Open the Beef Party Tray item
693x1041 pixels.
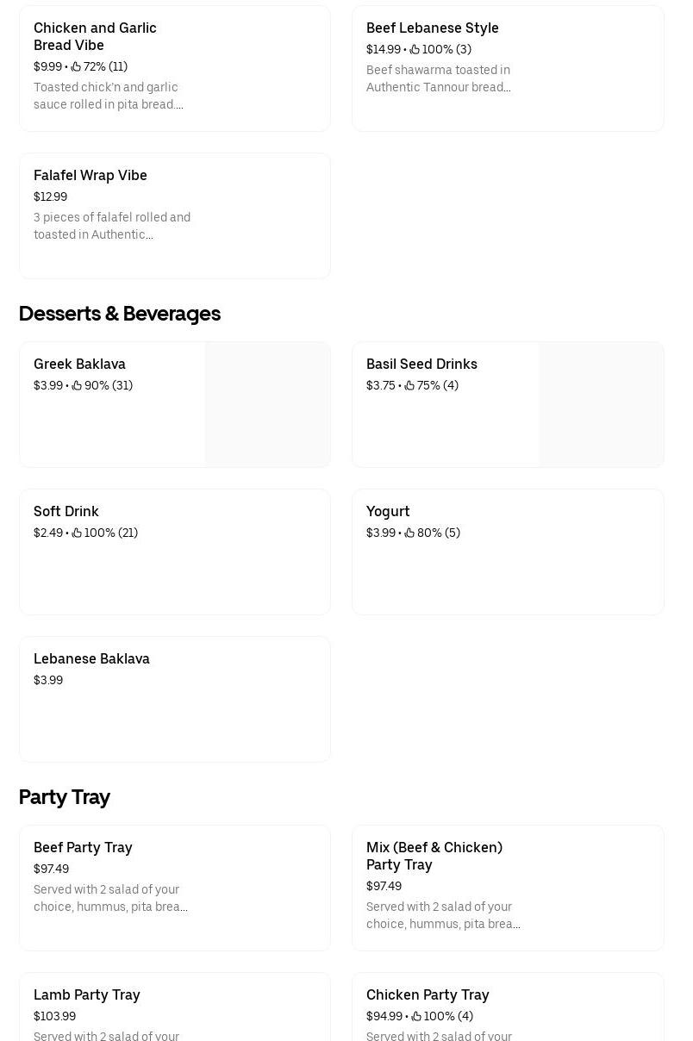[x=175, y=888]
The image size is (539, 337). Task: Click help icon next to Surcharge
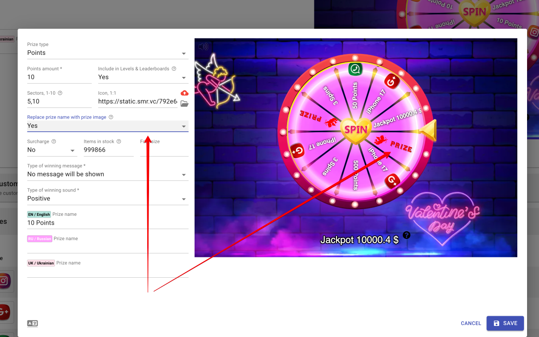pos(54,142)
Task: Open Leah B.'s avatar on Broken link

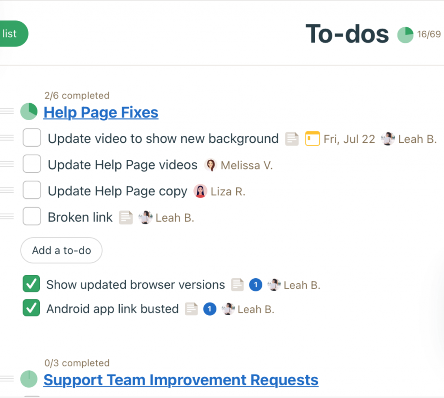Action: click(x=146, y=217)
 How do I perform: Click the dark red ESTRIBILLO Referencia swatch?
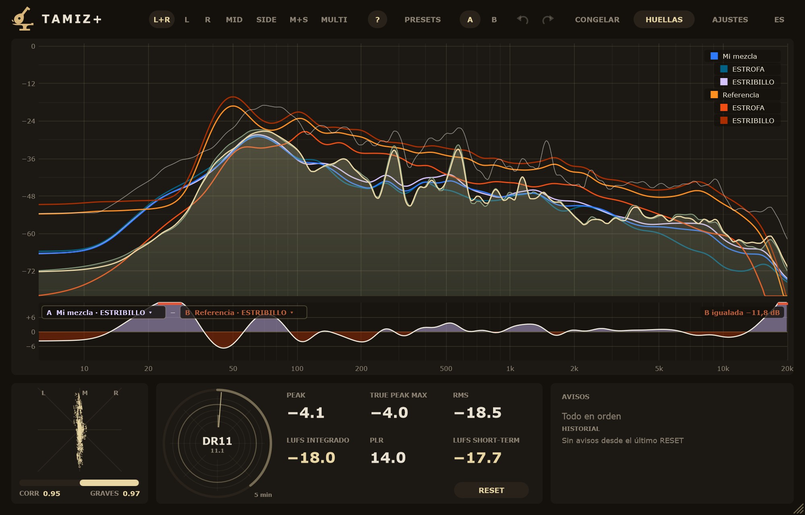[x=724, y=120]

* * * *

- **What needs to be done**:
Word for word, give the entries above again, with no images included.

- **Exercise response**:
Open the Beef Party Tray item
693x1041 pixels.
[x=175, y=888]
The image size is (539, 337). Task: Click help icon next to Surcharge
pos(54,142)
Task: Open Leah B.'s avatar on Broken link

Action: click(x=146, y=217)
 How do I perform: Click the dark red ESTRIBILLO Referencia swatch?
[x=724, y=120]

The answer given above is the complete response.